BEGIN Provided records
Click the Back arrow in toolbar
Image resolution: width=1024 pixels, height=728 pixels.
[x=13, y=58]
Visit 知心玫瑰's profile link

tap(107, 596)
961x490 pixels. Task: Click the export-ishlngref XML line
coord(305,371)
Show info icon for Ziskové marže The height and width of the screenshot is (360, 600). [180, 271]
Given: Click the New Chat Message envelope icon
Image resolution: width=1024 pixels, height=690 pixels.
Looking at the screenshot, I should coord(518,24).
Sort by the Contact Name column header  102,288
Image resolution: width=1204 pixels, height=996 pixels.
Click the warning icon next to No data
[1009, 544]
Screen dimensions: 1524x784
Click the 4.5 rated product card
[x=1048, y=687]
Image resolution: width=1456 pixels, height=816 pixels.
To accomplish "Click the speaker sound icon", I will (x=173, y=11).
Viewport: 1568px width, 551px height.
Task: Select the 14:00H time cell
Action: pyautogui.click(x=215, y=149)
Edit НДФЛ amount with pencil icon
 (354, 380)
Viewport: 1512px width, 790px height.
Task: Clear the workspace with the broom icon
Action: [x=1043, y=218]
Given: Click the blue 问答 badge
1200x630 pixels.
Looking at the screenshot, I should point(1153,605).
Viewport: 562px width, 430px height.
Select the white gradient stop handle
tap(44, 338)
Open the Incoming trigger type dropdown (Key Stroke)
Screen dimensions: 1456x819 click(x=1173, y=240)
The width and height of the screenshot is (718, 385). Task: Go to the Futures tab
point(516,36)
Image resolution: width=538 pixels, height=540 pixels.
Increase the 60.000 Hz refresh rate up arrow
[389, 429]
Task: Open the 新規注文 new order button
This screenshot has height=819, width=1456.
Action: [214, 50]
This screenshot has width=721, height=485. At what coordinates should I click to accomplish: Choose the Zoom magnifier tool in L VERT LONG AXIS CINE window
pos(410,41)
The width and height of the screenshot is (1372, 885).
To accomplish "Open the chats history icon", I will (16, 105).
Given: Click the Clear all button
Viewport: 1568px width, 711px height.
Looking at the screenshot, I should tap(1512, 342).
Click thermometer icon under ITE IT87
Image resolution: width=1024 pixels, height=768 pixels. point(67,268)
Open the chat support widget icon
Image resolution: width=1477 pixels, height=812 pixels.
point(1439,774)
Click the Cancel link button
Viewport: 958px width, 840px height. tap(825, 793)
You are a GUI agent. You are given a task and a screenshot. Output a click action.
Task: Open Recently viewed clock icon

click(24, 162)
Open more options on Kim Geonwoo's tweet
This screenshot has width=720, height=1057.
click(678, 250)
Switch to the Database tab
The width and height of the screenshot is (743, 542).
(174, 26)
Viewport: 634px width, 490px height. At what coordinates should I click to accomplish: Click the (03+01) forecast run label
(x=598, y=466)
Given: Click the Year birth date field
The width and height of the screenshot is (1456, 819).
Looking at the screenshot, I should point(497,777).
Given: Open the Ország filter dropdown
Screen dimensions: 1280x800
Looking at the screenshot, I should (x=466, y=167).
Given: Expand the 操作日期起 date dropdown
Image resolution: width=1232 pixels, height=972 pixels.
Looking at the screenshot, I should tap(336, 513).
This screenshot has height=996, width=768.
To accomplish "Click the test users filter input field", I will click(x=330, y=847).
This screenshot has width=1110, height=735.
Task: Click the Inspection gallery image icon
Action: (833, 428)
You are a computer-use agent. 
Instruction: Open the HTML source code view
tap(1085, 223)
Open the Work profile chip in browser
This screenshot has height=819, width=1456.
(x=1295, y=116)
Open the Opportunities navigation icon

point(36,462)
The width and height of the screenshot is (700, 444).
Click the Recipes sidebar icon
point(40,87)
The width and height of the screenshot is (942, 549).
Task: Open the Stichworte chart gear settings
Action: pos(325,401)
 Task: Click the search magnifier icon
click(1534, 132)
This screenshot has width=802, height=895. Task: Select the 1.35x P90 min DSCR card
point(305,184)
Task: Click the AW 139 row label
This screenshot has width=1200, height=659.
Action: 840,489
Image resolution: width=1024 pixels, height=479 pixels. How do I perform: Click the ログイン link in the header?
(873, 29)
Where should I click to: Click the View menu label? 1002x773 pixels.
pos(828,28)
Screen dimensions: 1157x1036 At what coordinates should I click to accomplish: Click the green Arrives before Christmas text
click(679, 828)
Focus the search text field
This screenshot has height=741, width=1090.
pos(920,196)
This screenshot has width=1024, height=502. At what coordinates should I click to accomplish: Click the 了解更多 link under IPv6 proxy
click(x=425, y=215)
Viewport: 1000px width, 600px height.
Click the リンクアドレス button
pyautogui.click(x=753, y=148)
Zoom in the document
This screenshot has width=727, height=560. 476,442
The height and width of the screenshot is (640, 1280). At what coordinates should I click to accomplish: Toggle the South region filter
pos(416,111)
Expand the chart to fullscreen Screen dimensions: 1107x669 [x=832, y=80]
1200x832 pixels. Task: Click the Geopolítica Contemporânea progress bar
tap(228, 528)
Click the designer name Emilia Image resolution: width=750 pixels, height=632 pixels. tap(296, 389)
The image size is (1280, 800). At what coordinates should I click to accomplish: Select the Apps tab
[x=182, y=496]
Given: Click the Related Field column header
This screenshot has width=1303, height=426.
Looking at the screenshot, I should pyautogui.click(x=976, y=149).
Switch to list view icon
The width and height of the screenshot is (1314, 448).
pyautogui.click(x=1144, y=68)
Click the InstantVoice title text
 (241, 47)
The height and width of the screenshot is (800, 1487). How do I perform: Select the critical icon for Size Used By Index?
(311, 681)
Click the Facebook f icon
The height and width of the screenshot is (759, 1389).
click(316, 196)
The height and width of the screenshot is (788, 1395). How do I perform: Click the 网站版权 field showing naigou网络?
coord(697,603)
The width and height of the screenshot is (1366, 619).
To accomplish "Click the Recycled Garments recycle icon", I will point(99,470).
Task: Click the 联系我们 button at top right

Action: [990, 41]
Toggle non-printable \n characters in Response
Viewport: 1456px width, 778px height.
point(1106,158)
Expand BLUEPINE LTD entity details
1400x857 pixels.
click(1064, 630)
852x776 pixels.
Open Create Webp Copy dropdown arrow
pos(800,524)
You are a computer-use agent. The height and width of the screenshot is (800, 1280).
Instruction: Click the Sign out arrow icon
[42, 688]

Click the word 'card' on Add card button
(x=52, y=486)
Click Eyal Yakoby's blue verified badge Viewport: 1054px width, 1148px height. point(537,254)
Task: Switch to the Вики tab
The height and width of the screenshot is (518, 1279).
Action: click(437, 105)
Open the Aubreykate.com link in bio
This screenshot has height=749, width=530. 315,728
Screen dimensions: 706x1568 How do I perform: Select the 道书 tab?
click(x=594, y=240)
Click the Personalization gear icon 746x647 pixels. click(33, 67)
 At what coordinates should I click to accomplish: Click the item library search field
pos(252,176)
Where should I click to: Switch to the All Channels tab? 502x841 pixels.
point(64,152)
END Provided records
■ **Aim of the exercise**
Copy out the material word for word, starting with the line that contains "Image resolution: width=1024 pixels, height=479" and going on through the line that contains "pos(828,28)", with both of those lines included.

■ **Task answer**
Image resolution: width=1024 pixels, height=479 pixels. How do I perform: Click the ログイン link in the header?
(873, 29)
Where should I click to: Click the View menu label? 1002x773 pixels.
pos(828,28)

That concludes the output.